This project enables real-time object detection on a livestream from Meta Ray-Ban AI Glasses using YOLOv8 Nano on a Mac M1. The glasses stream video to Instagram, which is then captured and processed on the Mac to identify objects in the user's field of view. Originally intended to assist with Arduino projects by identifying components, the current focus is on the vision system, with potential for future expansion.
# Clone with HTTPS
git clone /~https://github.com/ghsaboias/glasses-ai.git
# Or clone with SSH
git clone git@github.com:ghsaboias/glasses-ai.git
cd glasses-ai
- Project Overview
- Requirements
- Setup Instructions
- Usage
- Technical Details
- Troubleshooting
- Future Improvements
The goal of this project is to create a real-time AI assistant that processes the livestream from Meta Ray-Ban AI Glasses to help identify objects or components (e.g., Arduino parts) in the user's environment. The glasses livestream to Instagram, and the video feed is captured and analyzed on a Mac M1 using YOLOv8 Nano for object detection. This setup leverages the glasses' camera and the Mac's processing power to provide real-time visual feedback.
- Meta Ray-Ban AI Glasses
- Mac M1 with 8GB RAM (or similar)
- Dual monitors (optional, but instructions include dual-monitor configuration)
- Python 3.8+
- uv (Python package manager)
- Packages:
- ultralytics
- opencv-python
- numpy
- mss
Make sure you have Python 3.8+ and uv installed, then:
# Clone and enter the repository
git clone /~https://github.com/ghsaboias/glasses-ai.git
cd glasses-ai
# Create and activate virtual environment
uv venv
source .venv/bin/activate
# Install dependencies
uv pip install -r requirements.txt
- Pair your Meta Ray-Ban AI Glasses with the Meta View app on your phone
- Set up a private Instagram account for streaming
- Start the livestream from the glasses using the voice command: "Hey Meta, start livestream"

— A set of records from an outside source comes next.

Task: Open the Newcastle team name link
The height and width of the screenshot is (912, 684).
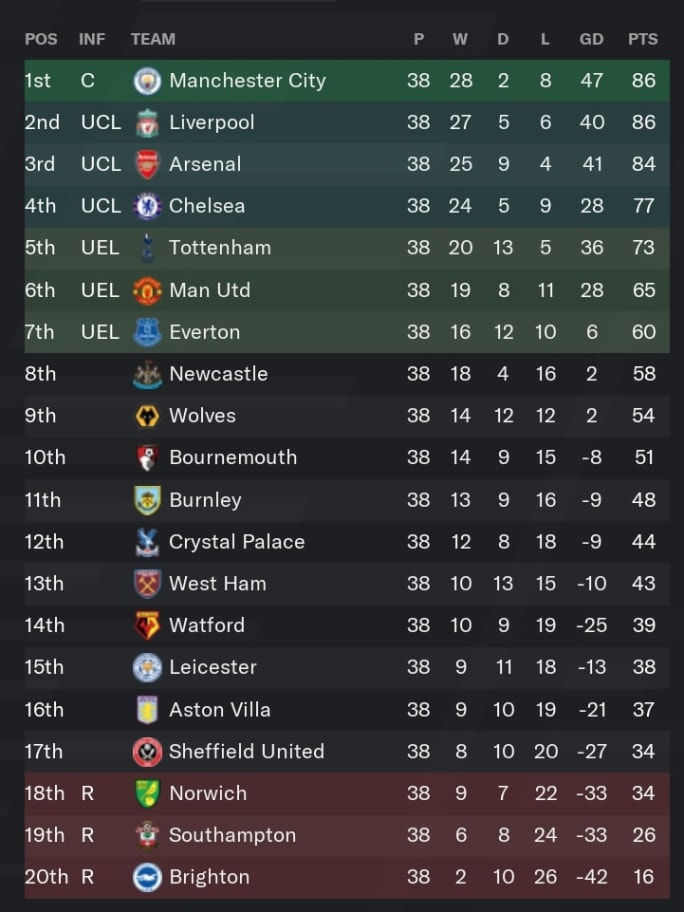Action: pos(219,374)
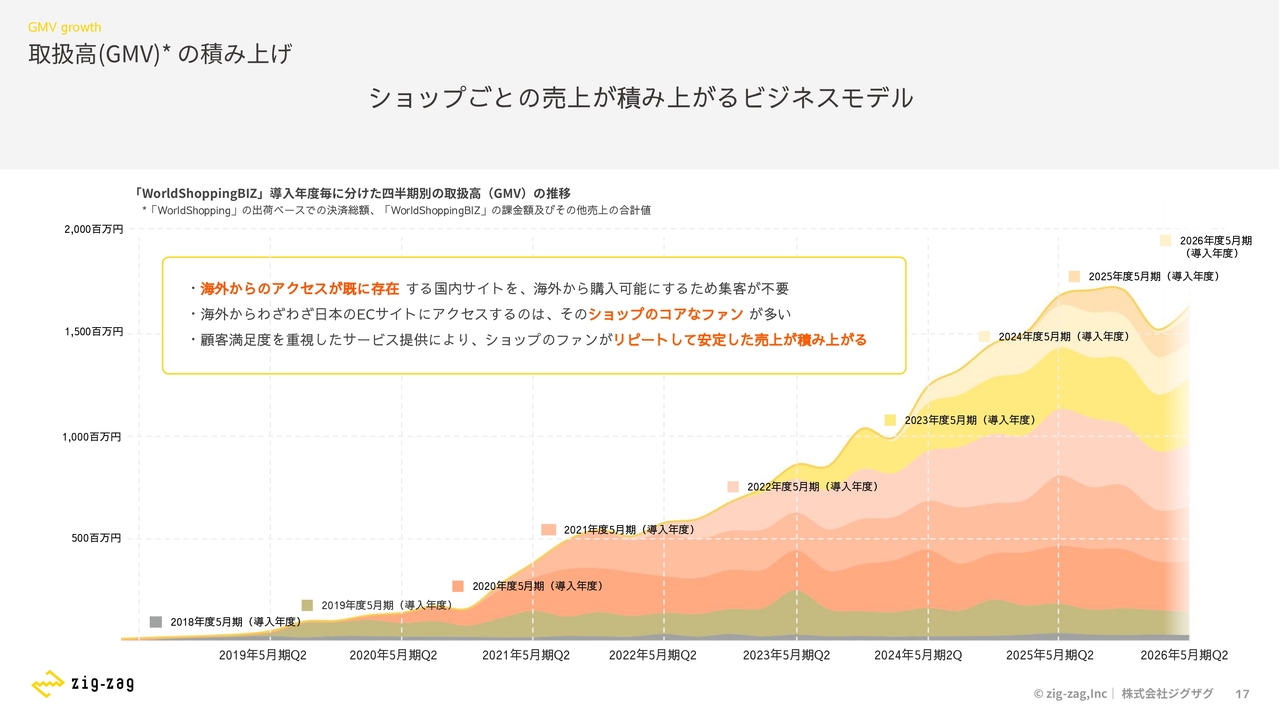Select the orange 2020年度5月期 legend marker

coord(458,586)
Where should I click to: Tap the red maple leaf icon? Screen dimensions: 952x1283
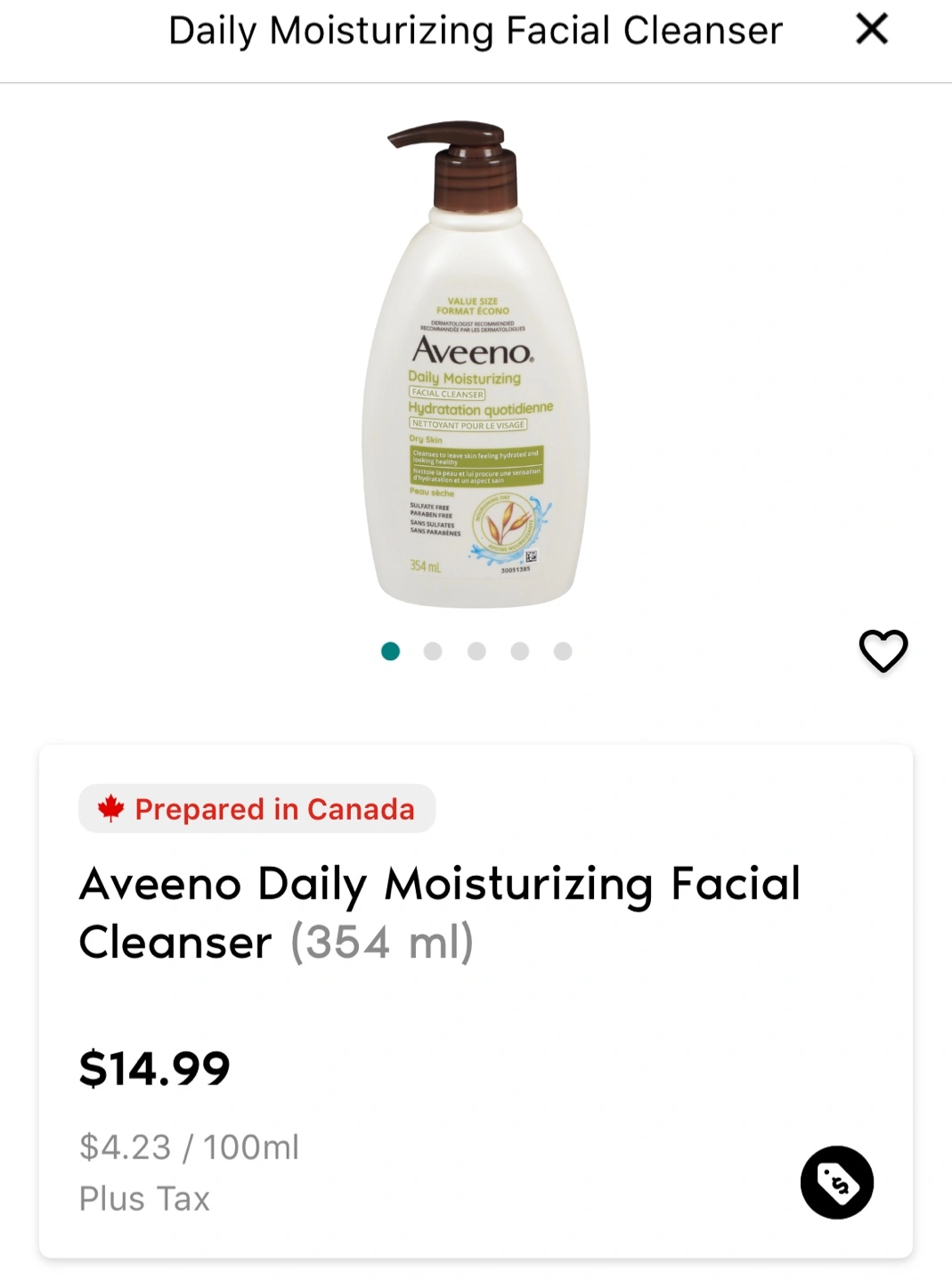(111, 808)
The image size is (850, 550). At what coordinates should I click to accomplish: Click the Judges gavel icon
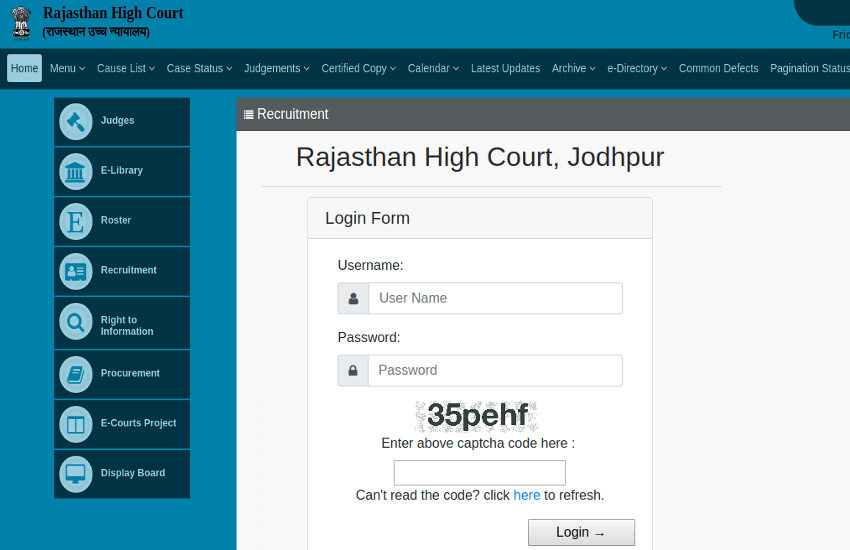pos(76,121)
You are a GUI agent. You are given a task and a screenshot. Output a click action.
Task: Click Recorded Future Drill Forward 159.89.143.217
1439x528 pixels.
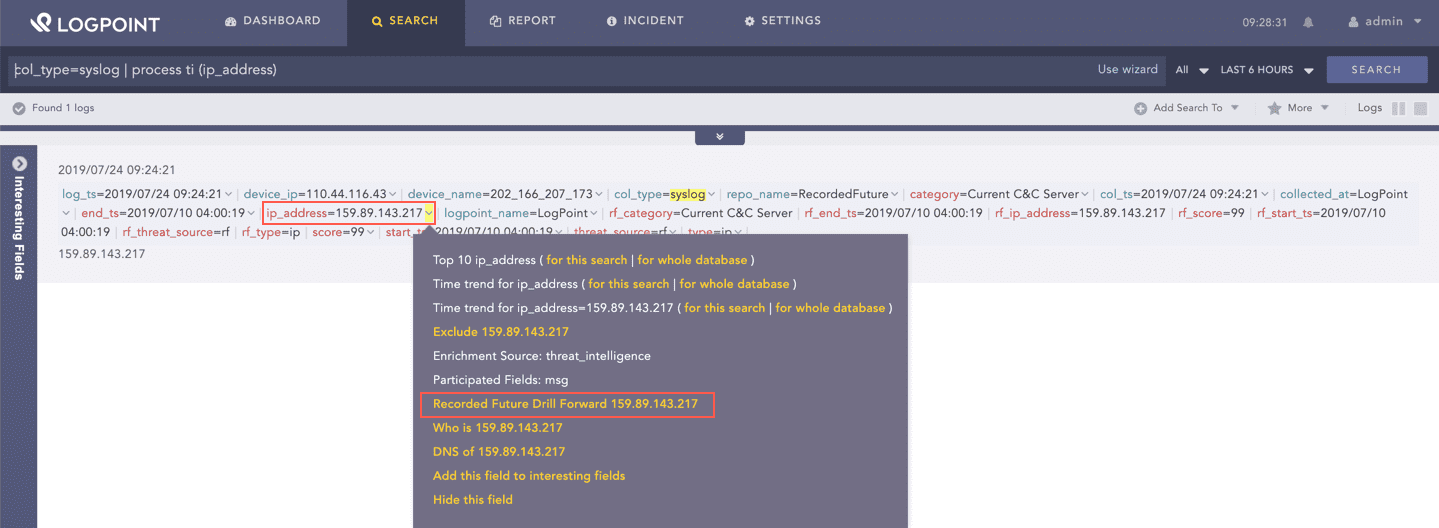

- Open a browser (e.g., Chrome, Safari) and log into the private Instagram account
- Ensure the livestream video is visible. If using Brave, you may need to disable Shields or switch browsers if video fails to display
Use mss to capture the livestream window on your screen.
For dual-monitor setups, identify the correct monitor and coordinates:
- Primary monitor: 1440x900 (left)
- Extended monitor: 2560x1080 (right)
- Livestream was on the right half of the extended monitor
Use a test script to verify the capture area:
import cv2
from mss import mss
import numpy as np
sct = mss()
monitor = {"top": 0, "left": 2780, "width": 320, "height": 320} # Adjust based on your setup
while True:
screenshot = sct.grab(monitor)
frame = np.array(screenshot)
frame = cv2.cvtColor(frame, cv2.COLOR_RGBA2BGR)
cv2.imshow("Test Capture", frame)
if cv2.waitKey(1) & 0xFF == ord("q"):
break
cv2.destroyAllWindows()
Adjust the monitor coordinates until the livestream is fully captured in the test window.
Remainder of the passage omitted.